In its most basic form, a radar transmits an electromagnetic pulse, and if a target is present within a certain angle and range, it will receive an echo, as shown
The task at hand at the receiver is to decide if a target is present at a particular range. Therefore, it creates a so-called range map, obtained by sampling the received signal after some processing.
Range map example:
The Doppler effect describes the difference between the observed frequency and the emitted frequency of a wave when the source moves relative to the observer. The received frequency is higher when the source moves towards you and lower when moving away.

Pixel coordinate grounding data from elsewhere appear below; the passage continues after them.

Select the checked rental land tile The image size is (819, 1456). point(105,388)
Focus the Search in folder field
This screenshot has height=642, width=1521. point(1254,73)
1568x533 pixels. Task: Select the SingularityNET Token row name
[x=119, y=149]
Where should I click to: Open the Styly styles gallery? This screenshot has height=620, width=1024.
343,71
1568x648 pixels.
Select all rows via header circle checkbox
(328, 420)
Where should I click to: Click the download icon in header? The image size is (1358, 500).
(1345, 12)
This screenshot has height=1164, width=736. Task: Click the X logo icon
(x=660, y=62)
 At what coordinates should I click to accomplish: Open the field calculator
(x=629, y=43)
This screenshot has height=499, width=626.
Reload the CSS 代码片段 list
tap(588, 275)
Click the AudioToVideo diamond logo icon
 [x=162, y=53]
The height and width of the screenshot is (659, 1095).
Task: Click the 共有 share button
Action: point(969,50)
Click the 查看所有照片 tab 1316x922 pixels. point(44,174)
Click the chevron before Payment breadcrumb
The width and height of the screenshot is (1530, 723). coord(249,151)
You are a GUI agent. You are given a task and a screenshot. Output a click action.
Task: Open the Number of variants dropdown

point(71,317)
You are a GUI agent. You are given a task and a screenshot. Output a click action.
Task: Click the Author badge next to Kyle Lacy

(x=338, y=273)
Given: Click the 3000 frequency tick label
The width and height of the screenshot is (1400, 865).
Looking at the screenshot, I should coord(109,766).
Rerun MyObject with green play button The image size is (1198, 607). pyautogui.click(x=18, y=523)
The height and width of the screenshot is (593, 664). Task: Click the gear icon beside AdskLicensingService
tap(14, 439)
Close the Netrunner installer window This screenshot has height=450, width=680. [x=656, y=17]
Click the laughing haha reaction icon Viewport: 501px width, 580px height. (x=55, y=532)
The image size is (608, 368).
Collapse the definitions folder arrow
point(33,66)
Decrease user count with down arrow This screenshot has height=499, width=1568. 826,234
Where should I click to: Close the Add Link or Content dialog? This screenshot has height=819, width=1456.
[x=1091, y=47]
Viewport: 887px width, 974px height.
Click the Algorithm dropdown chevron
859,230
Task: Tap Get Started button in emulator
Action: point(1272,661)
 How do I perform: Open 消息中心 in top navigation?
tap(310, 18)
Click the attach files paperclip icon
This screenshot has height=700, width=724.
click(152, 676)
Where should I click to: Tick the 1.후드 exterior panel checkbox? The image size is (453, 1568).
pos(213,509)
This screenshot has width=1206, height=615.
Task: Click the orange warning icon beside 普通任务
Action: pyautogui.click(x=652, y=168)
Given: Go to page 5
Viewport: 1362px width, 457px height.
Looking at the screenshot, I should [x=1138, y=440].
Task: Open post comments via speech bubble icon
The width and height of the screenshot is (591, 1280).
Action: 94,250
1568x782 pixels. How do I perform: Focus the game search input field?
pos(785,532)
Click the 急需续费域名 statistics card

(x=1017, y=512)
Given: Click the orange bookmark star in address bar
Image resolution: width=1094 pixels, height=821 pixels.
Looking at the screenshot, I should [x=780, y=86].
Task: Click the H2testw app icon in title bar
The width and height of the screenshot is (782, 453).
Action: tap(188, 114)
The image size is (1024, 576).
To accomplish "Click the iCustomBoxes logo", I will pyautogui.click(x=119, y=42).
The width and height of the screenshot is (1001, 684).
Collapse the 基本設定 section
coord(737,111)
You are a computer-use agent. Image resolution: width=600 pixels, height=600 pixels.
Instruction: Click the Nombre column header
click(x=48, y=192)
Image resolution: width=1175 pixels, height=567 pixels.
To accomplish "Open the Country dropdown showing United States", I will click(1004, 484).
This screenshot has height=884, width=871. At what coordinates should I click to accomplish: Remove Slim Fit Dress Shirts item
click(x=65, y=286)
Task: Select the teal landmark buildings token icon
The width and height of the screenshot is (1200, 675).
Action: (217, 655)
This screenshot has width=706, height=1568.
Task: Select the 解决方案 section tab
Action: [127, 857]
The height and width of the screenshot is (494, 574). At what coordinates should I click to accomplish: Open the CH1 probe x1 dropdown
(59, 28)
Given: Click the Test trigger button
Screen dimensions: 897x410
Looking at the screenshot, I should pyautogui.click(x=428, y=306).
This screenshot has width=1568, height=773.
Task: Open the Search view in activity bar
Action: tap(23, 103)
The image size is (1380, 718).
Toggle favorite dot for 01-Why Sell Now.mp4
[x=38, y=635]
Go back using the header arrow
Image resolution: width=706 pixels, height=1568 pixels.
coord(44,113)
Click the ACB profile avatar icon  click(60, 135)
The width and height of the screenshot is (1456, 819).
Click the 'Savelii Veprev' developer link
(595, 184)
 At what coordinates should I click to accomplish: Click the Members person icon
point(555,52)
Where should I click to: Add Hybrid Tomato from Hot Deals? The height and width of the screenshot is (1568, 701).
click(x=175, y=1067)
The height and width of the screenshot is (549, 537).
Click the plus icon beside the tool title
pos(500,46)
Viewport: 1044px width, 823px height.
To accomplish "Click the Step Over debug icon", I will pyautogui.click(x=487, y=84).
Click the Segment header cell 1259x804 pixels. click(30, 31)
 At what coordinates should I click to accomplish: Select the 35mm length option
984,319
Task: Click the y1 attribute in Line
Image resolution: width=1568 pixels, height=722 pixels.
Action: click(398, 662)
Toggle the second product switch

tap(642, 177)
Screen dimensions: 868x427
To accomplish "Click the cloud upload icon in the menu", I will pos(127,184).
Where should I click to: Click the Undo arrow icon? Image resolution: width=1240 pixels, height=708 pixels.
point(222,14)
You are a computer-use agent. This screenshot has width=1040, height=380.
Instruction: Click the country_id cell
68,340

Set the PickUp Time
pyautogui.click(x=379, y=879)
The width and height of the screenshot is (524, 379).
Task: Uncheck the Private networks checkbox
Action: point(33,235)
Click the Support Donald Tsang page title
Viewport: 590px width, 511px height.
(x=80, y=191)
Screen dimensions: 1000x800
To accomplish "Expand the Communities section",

A Doppler radar is a special radar that utilizes the Doppler effect to produce velocity data about objects at a distance. Regular radars send out pulses of radio waves and detect the returned pulses. The time difference between the transmission and reception of a pulse is used to determine an object's range (distance). In addition, Doppler radars look at the phase change of the received pulse due to the Doppler effect. In this way, Doppler radars can also determine the velocity of objects. The range map is thereby extented by the Doppler dimesnion, resulting in a range-Doppler map. This video could help you understand more in detail:
https://www.youtube.com/watch?v=NtyU6aKZ-cY
The detection efficiency of a radar is characterized by the probability of detection Pd and the probability of false alarm Pfa. According to the Neyman-Pearson criterion, the optimal detector of a radar target signal against noise should maximize Pd for a given Pfa. In general, the signal strength of the echo is unknown, and thus, we cannot define the probability of detection Pd. However, if we assume we know the statistics of the noise created by the receiver hardware, we can calculate Pfa. For a Pfa, we can define a thrershold, and the presence of the target is declared whenever the signal exceeds the threshold, as shown in Range Map figure. In many practical scenarios, the noise statistic is not known as a priori and may vary temporally and spatially. Moreover, echoing objects may not be located in front of a clear or empty background. Instead, there will be clutter presesent in the received signal. In such situations, a detector designed to adapt its threshold is advantageous. In other words, the threshold level is raised and lowered to maintain a constant probability of false alarm. This is known as CFAR detection.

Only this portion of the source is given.